Compiling with continuations and LLVM, Proceedings of the 2016 ACM SIGPLAN Workshop on ML, by Kavon Farvardin and John Reppy, September 2016.
which describes using LLVM as a backend for the Manticore system. A longer version of this paper appeared in Volume 285 of EPTCS.
The use of this approach in the SML/NJ system is described in an IFL paper.
A New Backend for Standard ML of New Jersey, Proceedings of the 32nd Symposium on Implementation and Application of Functional Languages (IFL '20), by Kavon Farvardin and John Reppy, September 2020.
The main difference from the original LLVM source tree is that we modify the sources to support the JWA calling convention (details are given below). In addition to these changes, we prune parts of the source tree that are not relevant to its use in the SML/NJ system and we made a couple of small changes to integrate with our use of CMake.
As described above, we removed the following subdirectories from the LLVM source tree.
rm -rf benchmarks bindings examples test unittests
The LLVM project has many tools and components that we do not use
(e.g., the components that we prune from the source). Therefore, we
need to specify a large number of CMake variables to disable
these components. We add the file src/CMakePresets.json
and use CMake's
--presets
option to simplify the configuration of the system.
LLVM needs to be modified to support the JWA calling convention
that we use. The modifications are fairly simple, and are
described for LLVM 18.1.x below, where $LLVM
denotes the root of
the LLVM source tree. The patch is organized into general changes to
add JWA as a calling convention and target-specific changes to support the
calling convention on specific targets. We currently have patches to support the 64-bit
X86 and Arm targets.
There is some documentation about how to specify calling conventions in "Writing an LLVM Backend"
In Version 11.0.0 of LLVM, a change was made to SelectionDAGISel::LowerArguments
in the $LLVM/lib/CodeGen/SelectionDAG/SelectionDAGBuilder.cpp
file that
breaks the handling of the naked
attribute on functions with arguments
(see commit 4dba59689d008df7be37733de4bb537b2911d3ad).
This change needs to be reverted to make things work, so we add the following #ifdef
to disable the bogus code:
#ifdef BROKEN_NAKED_ATTRIBUTE
// In Naked functions we aren't going to save any registers.
if (F.hasFnAttribute(Attribute::Naked))
return;
#endif
There is an open issue (51741) on this bug, but it does not seem to be high priority for a fix.
The file $LLVM/include/llvm/IR/CallingConv.h
assigns integer codes for
the various calling conventions. In LLVM 16.0.x, the last number assigned
is 20
(for the SwiftTail
convention), so we use 21
for JWA.

⁂

Reproduce the LLVM backend notes from "which describes using" up to and including "from the LLVM source tree.", replacing every "source tree" with "source repository".

» Entries:
⁂

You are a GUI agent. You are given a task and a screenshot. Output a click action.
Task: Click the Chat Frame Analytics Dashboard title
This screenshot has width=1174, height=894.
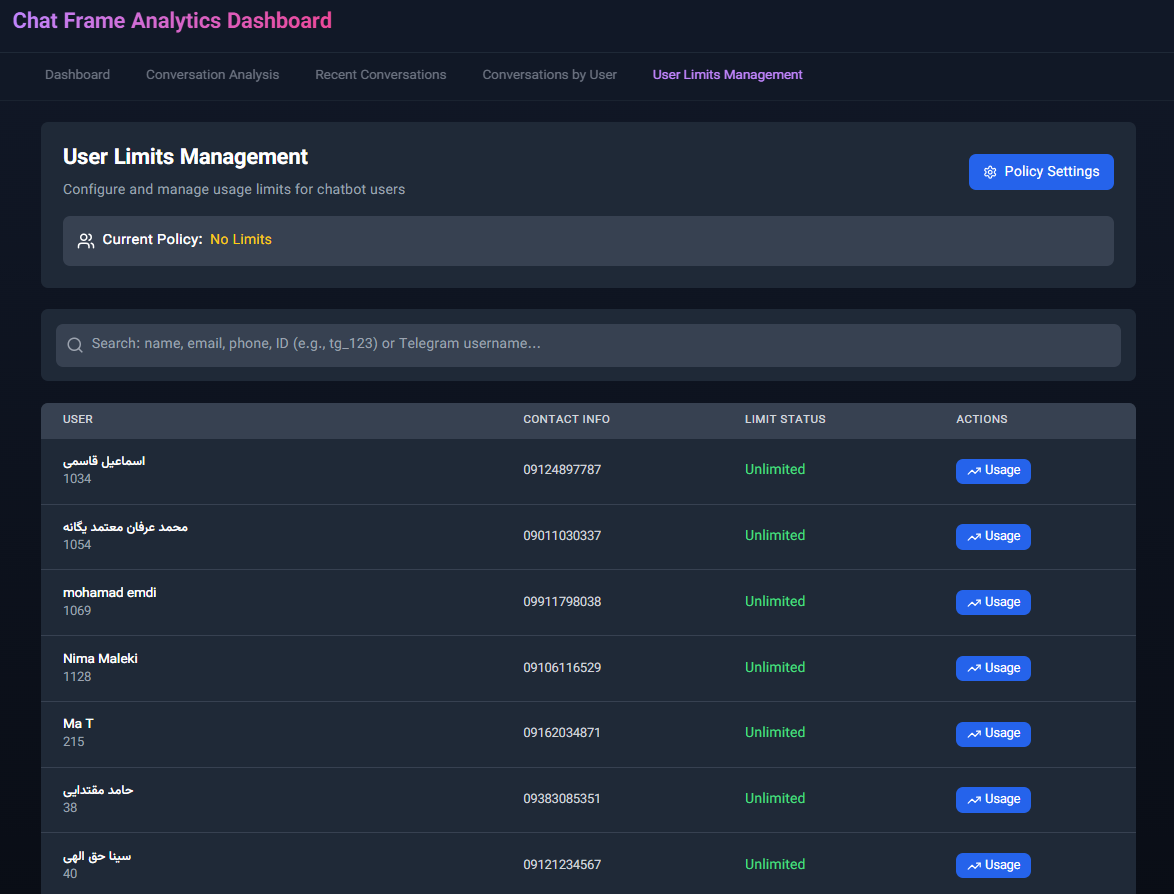pos(172,21)
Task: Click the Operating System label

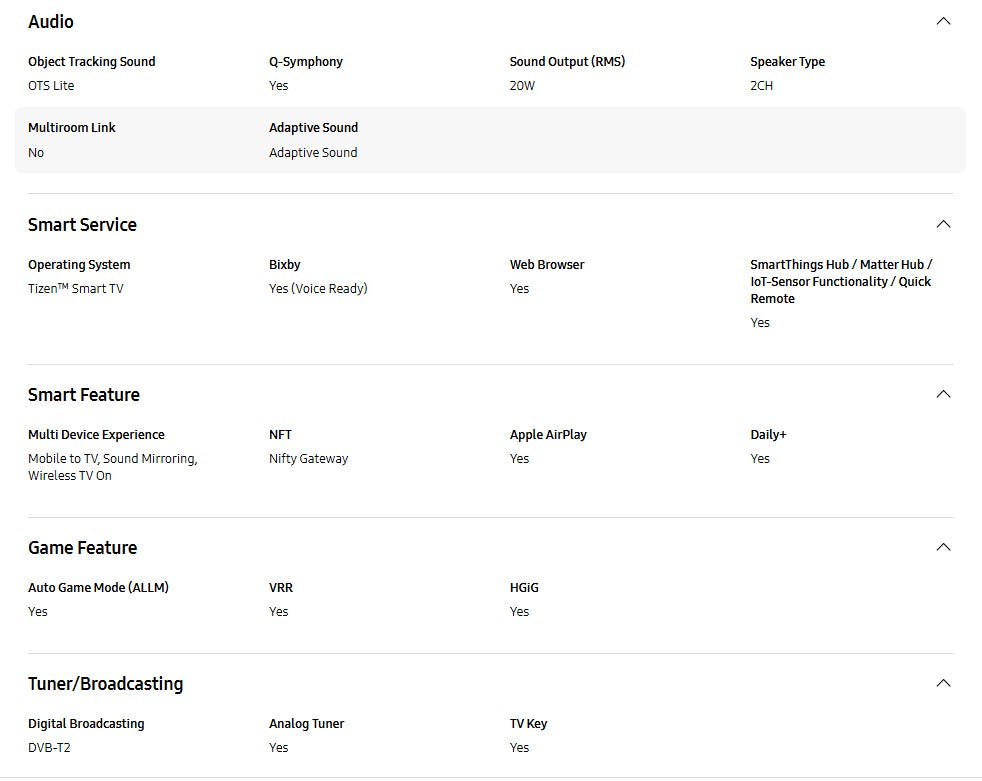Action: click(79, 265)
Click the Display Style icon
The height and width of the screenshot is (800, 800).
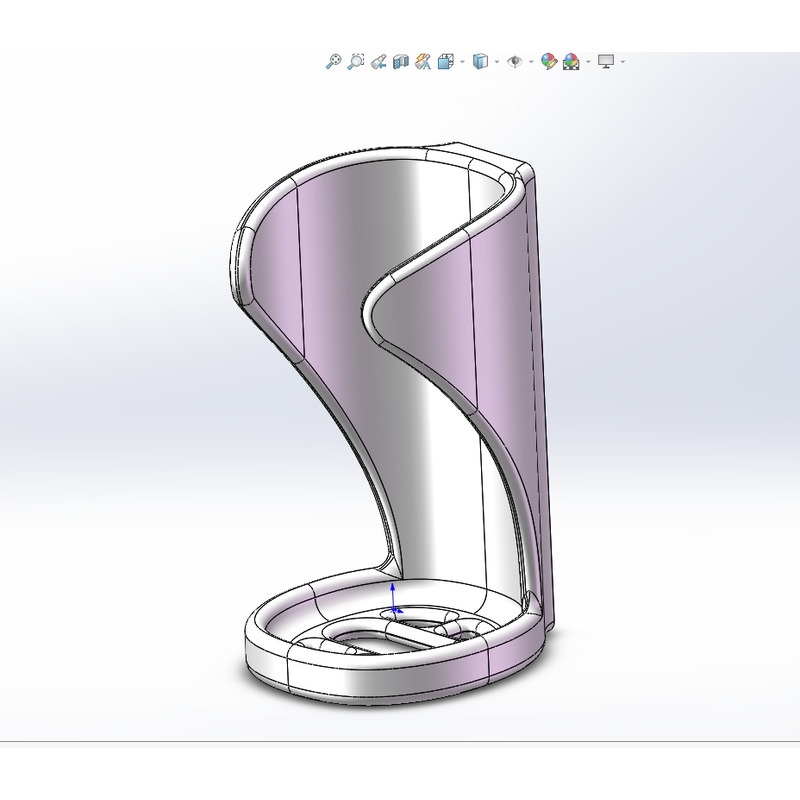[481, 62]
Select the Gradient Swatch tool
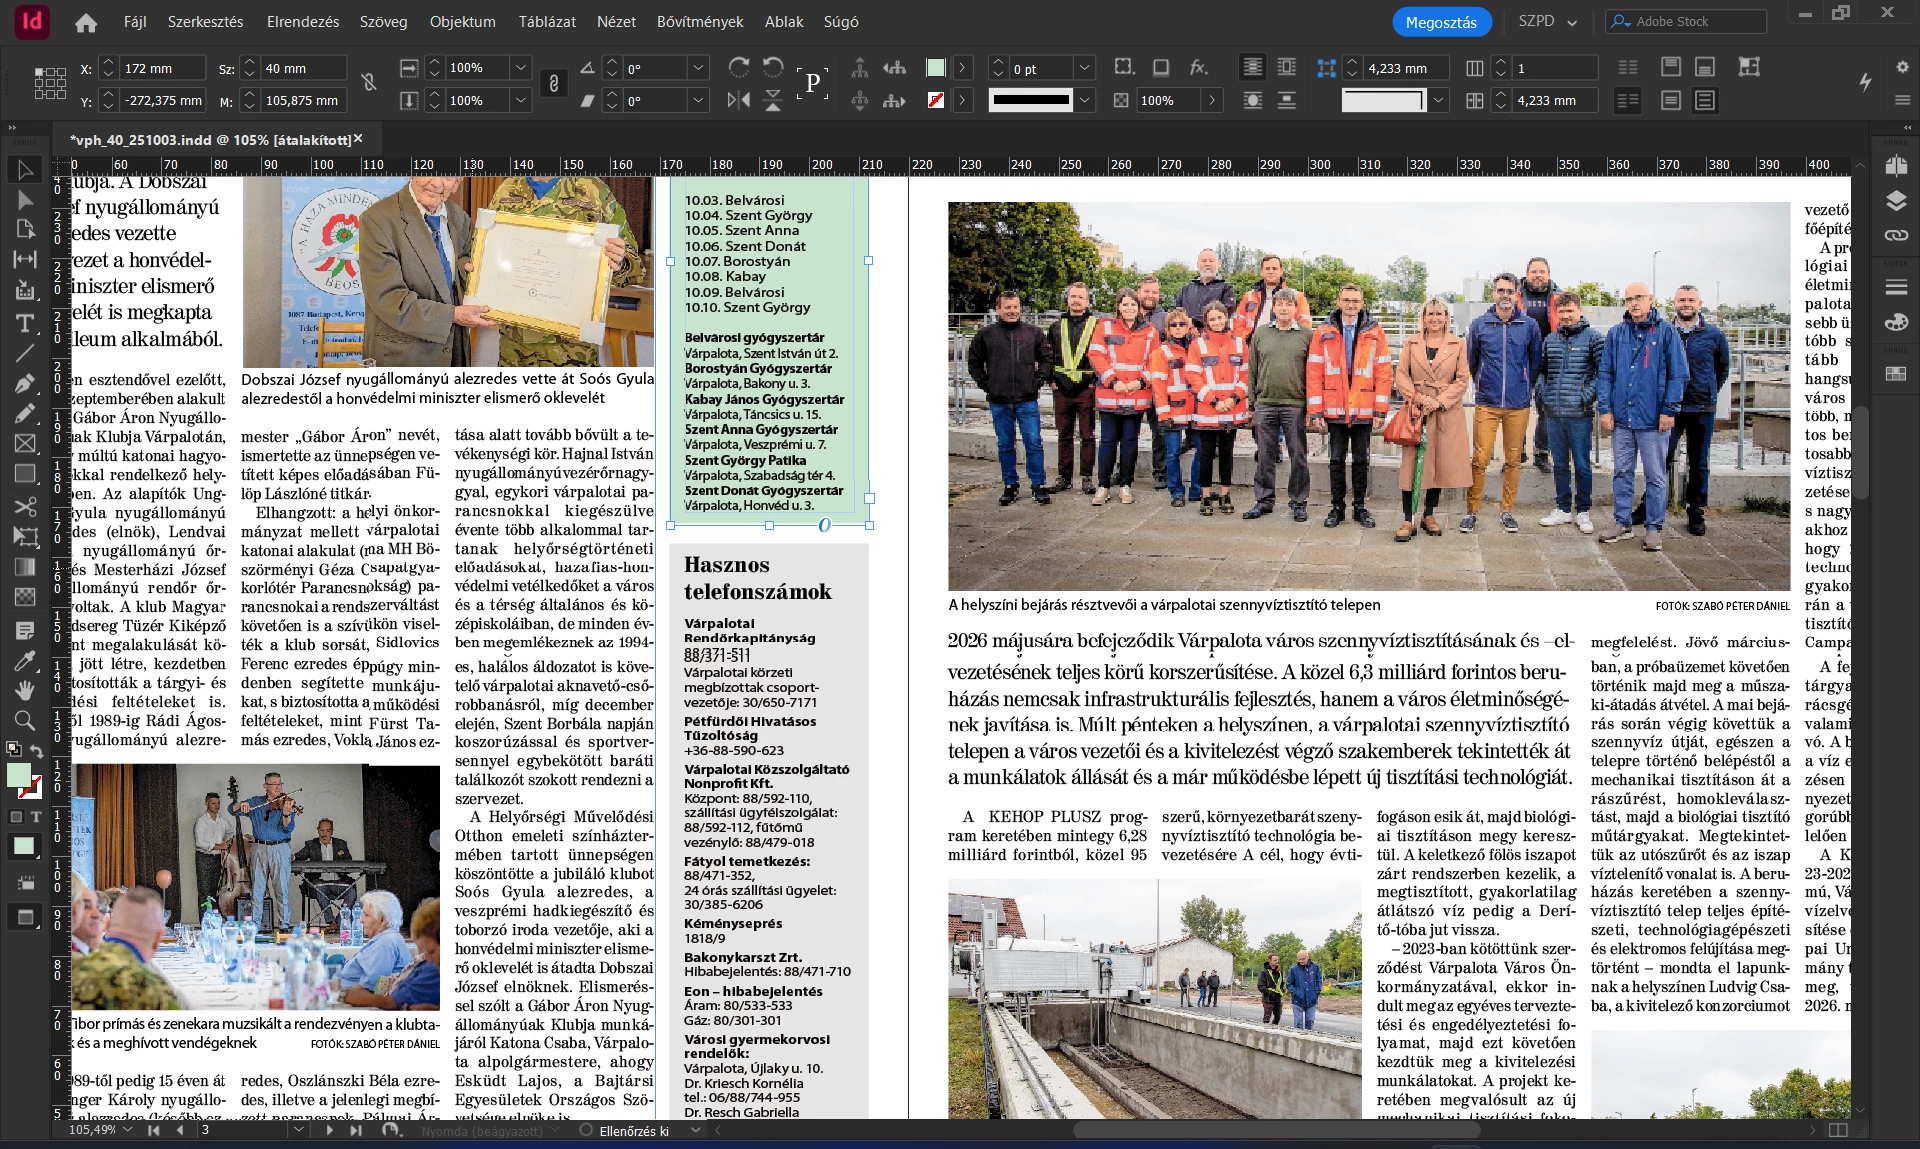Screen dimensions: 1920x1149 coord(25,567)
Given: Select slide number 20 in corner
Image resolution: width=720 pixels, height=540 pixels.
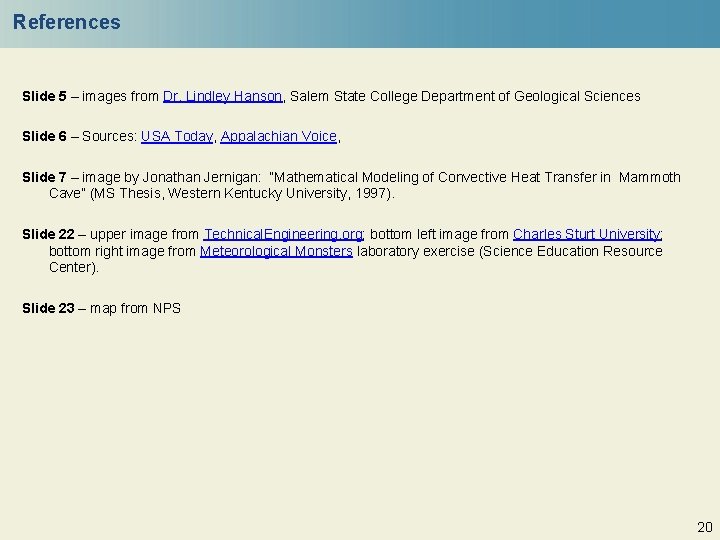Looking at the screenshot, I should coord(704,526).
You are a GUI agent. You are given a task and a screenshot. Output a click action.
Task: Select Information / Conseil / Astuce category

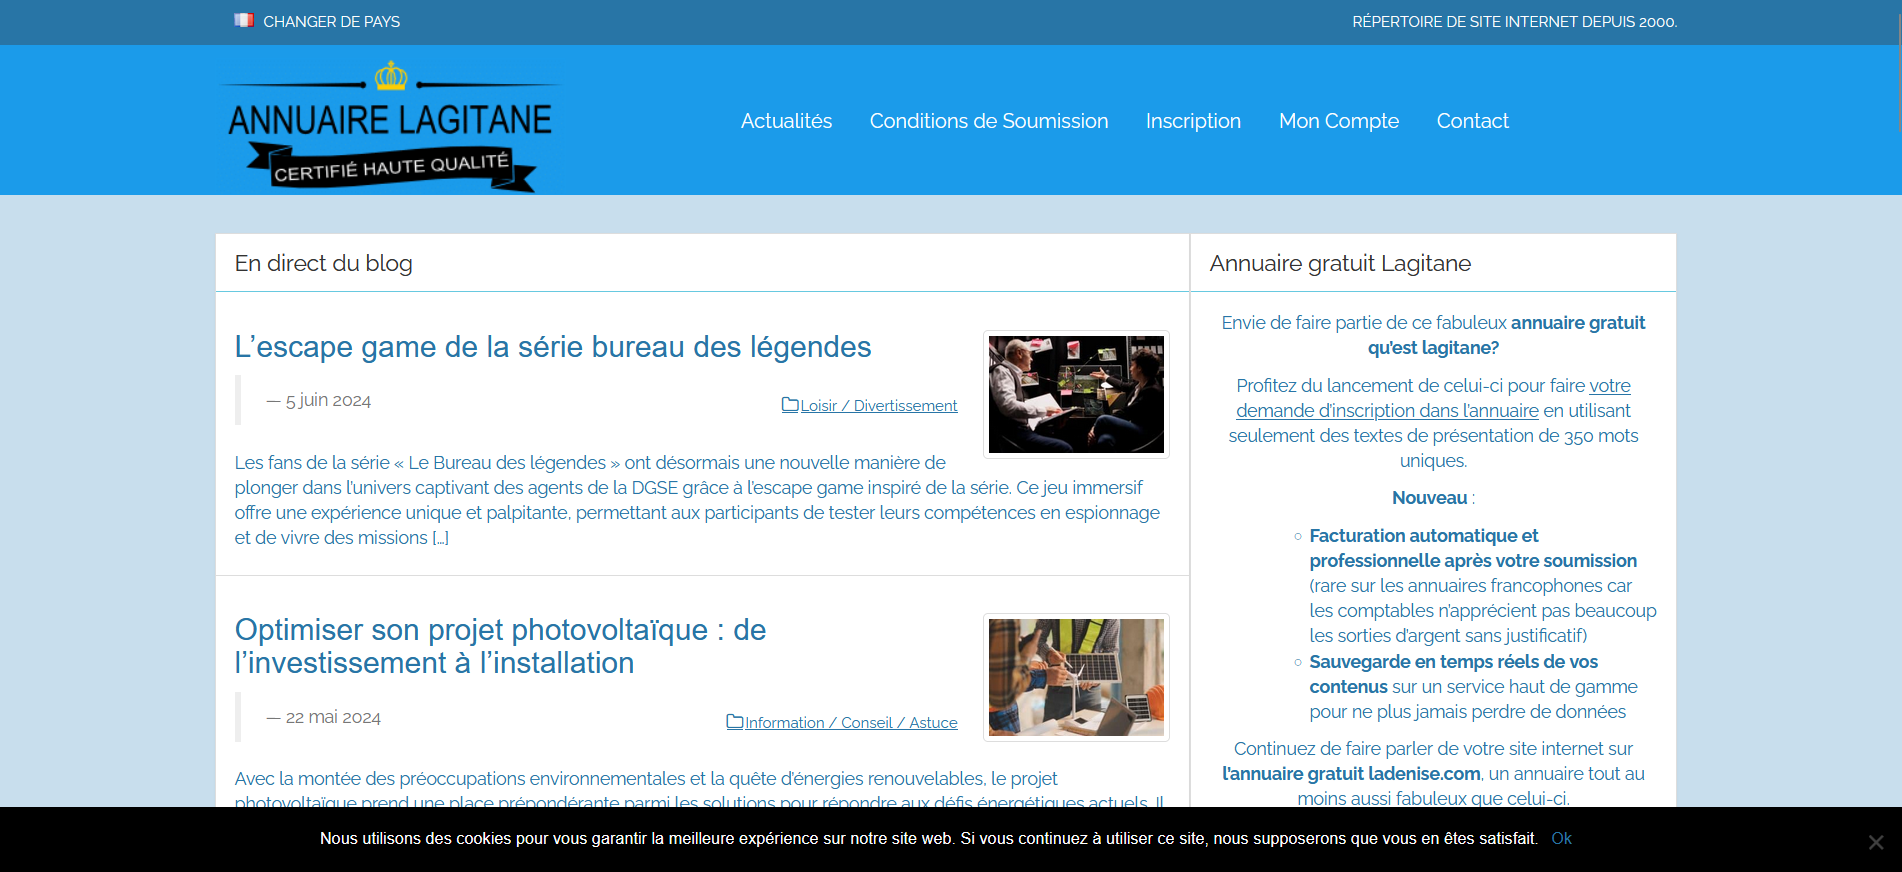click(x=850, y=723)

⁂

» Final result:
which describes using LLVM as a backend for the Manticore system. A longer version of this paper appeared in Volume 285 of EPTCS.
The use of this approach in the SML/NJ system is described in an IFL paper.
A New Backend for Standard ML of New Jersey, Proceedings of the 32nd Symposium on Implementation and Application of Functional Languages (IFL '20), by Kavon Farvardin and John Reppy, September 2020.
The main difference from the original LLVM source repository is that we modify the sources to support the JWA calling convention (details are given below). In addition to these changes, we prune parts of the source repository that are not relevant to its use in the SML/NJ system and we made a couple of small changes to integrate with our use of CMake.
As described above, we removed the following subdirectories from the LLVM source repository.